MATERIAL TO PROCESS:
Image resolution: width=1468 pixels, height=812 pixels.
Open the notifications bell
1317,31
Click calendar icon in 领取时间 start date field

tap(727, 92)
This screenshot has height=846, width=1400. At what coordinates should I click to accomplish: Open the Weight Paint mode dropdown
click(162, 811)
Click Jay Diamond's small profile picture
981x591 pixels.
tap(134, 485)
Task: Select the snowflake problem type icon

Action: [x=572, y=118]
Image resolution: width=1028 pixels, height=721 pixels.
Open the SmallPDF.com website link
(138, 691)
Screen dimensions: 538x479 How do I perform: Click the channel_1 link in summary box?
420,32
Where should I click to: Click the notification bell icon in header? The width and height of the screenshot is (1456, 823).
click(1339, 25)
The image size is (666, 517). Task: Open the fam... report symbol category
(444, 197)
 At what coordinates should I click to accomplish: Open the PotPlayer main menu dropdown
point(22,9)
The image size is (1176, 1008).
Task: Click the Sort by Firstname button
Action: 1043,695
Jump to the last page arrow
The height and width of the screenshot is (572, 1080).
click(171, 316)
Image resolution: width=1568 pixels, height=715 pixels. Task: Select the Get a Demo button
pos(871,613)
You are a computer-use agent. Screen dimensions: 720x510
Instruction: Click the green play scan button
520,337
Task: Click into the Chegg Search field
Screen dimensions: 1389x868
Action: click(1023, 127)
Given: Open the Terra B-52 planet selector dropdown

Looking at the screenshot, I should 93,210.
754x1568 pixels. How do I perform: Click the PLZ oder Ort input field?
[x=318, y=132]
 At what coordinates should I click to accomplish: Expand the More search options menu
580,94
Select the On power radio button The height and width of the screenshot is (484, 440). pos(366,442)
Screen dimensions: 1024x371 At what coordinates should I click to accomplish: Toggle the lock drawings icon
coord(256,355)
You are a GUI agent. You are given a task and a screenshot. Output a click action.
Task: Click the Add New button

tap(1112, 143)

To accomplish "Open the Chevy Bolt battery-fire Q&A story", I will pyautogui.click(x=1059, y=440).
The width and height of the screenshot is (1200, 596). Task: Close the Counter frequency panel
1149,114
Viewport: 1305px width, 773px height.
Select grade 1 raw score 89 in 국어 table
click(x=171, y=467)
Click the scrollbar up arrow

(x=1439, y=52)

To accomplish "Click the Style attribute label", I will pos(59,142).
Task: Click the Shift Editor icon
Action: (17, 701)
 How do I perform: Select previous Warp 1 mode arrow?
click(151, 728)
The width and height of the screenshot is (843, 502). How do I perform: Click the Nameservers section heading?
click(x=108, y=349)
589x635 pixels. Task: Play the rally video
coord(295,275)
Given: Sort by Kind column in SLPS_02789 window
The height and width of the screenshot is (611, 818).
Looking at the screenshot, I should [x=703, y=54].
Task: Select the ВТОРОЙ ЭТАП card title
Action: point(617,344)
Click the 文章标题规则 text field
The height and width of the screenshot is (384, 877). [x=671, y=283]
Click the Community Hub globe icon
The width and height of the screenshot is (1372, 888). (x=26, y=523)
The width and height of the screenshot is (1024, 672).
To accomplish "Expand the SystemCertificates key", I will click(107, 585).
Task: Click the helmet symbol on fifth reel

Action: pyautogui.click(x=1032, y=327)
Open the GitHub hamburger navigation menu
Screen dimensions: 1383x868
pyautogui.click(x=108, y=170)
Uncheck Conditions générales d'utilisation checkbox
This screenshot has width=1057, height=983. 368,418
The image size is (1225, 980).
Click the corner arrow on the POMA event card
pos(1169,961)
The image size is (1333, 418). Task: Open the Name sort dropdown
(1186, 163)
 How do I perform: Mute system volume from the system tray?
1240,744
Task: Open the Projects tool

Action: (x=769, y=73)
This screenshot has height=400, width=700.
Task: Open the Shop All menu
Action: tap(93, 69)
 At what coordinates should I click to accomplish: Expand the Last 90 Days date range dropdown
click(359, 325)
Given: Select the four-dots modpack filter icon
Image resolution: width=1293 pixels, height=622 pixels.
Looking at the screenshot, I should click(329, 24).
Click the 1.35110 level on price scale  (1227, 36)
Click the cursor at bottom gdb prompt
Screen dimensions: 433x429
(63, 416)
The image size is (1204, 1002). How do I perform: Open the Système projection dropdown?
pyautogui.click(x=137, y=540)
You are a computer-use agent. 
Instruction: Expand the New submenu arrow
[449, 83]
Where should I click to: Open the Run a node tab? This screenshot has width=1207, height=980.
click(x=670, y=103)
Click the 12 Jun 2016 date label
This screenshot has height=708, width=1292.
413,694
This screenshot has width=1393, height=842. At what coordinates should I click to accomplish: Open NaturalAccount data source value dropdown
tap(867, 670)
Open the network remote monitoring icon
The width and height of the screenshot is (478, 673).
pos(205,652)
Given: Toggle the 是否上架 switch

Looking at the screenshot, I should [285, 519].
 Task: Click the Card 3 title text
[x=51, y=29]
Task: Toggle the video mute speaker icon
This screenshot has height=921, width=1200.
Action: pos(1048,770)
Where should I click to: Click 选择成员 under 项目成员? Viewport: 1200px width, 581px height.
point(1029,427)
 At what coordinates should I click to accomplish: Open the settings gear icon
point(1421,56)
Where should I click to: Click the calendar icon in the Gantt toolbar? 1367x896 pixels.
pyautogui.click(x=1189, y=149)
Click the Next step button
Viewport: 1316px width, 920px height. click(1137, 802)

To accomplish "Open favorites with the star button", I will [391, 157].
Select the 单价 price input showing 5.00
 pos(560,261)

WHAT TO WORK ON:
Rewrite all of the material above, swapping each "calendar icon" for "date picker icon" and leaving everything else unchanged.

TASK OUTPUT:
Image resolution: width=1468 pixels, height=812 pixels.
Open the notifications bell
1317,31
Click date picker icon in 领取时间 start date field

tap(727, 92)
This screenshot has height=846, width=1400. At what coordinates should I click to accomplish: Open the Weight Paint mode dropdown
click(162, 811)
Click Jay Diamond's small profile picture
981x591 pixels.
tap(134, 485)
Task: Select the snowflake problem type icon

Action: [x=572, y=118]
Image resolution: width=1028 pixels, height=721 pixels.
Open the SmallPDF.com website link
(138, 691)
Screen dimensions: 538x479 How do I perform: Click the channel_1 link in summary box?
420,32
Where should I click to: Click the notification bell icon in header? The width and height of the screenshot is (1456, 823).
click(1339, 25)
The image size is (666, 517). Task: Open the fam... report symbol category
(444, 197)
 At what coordinates should I click to accomplish: Open the PotPlayer main menu dropdown
point(22,9)
The image size is (1176, 1008).
Task: Click the Sort by Firstname button
Action: 1043,695
Jump to the last page arrow
The height and width of the screenshot is (572, 1080).
click(171, 316)
Image resolution: width=1568 pixels, height=715 pixels. Task: Select the Get a Demo button
pos(871,613)
You are a computer-use agent. Screen dimensions: 720x510
Instruction: Click the green play scan button
520,337
Task: Click into the Chegg Search field
Screen dimensions: 1389x868
Action: click(1023, 127)
Given: Open the Terra B-52 planet selector dropdown

Looking at the screenshot, I should 93,210.
754x1568 pixels. How do I perform: Click the PLZ oder Ort input field?
[x=318, y=132]
 At what coordinates should I click to accomplish: Expand the More search options menu
580,94
Select the On power radio button The height and width of the screenshot is (484, 440). pos(366,442)
Screen dimensions: 1024x371 At what coordinates should I click to accomplish: Toggle the lock drawings icon
coord(256,355)
You are a GUI agent. You are given a task and a screenshot. Output a click action.
Task: Click the Add New button

tap(1112, 143)

To accomplish "Open the Chevy Bolt battery-fire Q&A story", I will pyautogui.click(x=1059, y=440).
The width and height of the screenshot is (1200, 596). Task: Close the Counter frequency panel
1149,114
Viewport: 1305px width, 773px height.
Select grade 1 raw score 89 in 국어 table
click(x=171, y=467)
Click the scrollbar up arrow

(x=1439, y=52)

To accomplish "Click the Style attribute label", I will pos(59,142).
Task: Click the Shift Editor icon
Action: (17, 701)
 How do I perform: Select previous Warp 1 mode arrow?
click(151, 728)
The width and height of the screenshot is (843, 502). How do I perform: Click the Nameservers section heading?
click(x=108, y=349)
589x635 pixels. Task: Play the rally video
coord(295,275)
Given: Sort by Kind column in SLPS_02789 window
The height and width of the screenshot is (611, 818).
Looking at the screenshot, I should [x=703, y=54].
Task: Select the ВТОРОЙ ЭТАП card title
Action: point(617,344)
Click the 文章标题规则 text field
The height and width of the screenshot is (384, 877). [x=671, y=283]
Click the Community Hub globe icon
The width and height of the screenshot is (1372, 888). (x=26, y=523)
The width and height of the screenshot is (1024, 672).
To accomplish "Expand the SystemCertificates key", I will click(107, 585).
Task: Click the helmet symbol on fifth reel

Action: pyautogui.click(x=1032, y=327)
Open the GitHub hamburger navigation menu
Screen dimensions: 1383x868
pyautogui.click(x=108, y=170)
Uncheck Conditions générales d'utilisation checkbox
This screenshot has width=1057, height=983. 368,418
The image size is (1225, 980).
Click the corner arrow on the POMA event card
pos(1169,961)
The image size is (1333, 418). Task: Open the Name sort dropdown
(1186, 163)
 How do I perform: Mute system volume from the system tray?
1240,744
Task: Open the Projects tool

Action: (x=769, y=73)
This screenshot has height=400, width=700.
Task: Open the Shop All menu
Action: tap(93, 69)
 At what coordinates should I click to accomplish: Expand the Last 90 Days date range dropdown
click(359, 325)
Given: Select the four-dots modpack filter icon
Image resolution: width=1293 pixels, height=622 pixels.
Looking at the screenshot, I should click(329, 24).
Click the 1.35110 level on price scale  (1227, 36)
Click the cursor at bottom gdb prompt
Screen dimensions: 433x429
(63, 416)
The image size is (1204, 1002). How do I perform: Open the Système projection dropdown?
pyautogui.click(x=137, y=540)
You are a computer-use agent. 
Instruction: Expand the New submenu arrow
[449, 83]
Where should I click to: Open the Run a node tab? This screenshot has width=1207, height=980.
click(x=670, y=103)
Click the 12 Jun 2016 date label
This screenshot has height=708, width=1292.
413,694
This screenshot has width=1393, height=842. At what coordinates should I click to accomplish: Open NaturalAccount data source value dropdown
tap(867, 670)
Open the network remote monitoring icon
The width and height of the screenshot is (478, 673).
pos(205,652)
Given: Toggle the 是否上架 switch

Looking at the screenshot, I should [285, 519].
 Task: Click the Card 3 title text
[x=51, y=29]
Task: Toggle the video mute speaker icon
This screenshot has height=921, width=1200.
Action: pos(1048,770)
Where should I click to: Click 选择成员 under 项目成员? Viewport: 1200px width, 581px height.
point(1029,427)
 At what coordinates should I click to accomplish: Open the settings gear icon
point(1421,56)
Where should I click to: Click the date picker icon in the Gantt toolbar? 1367x896 pixels.
pyautogui.click(x=1189, y=149)
Click the Next step button
Viewport: 1316px width, 920px height. click(1137, 802)

To accomplish "Open favorites with the star button", I will [391, 157].
Select the 单价 price input showing 5.00
 pos(560,261)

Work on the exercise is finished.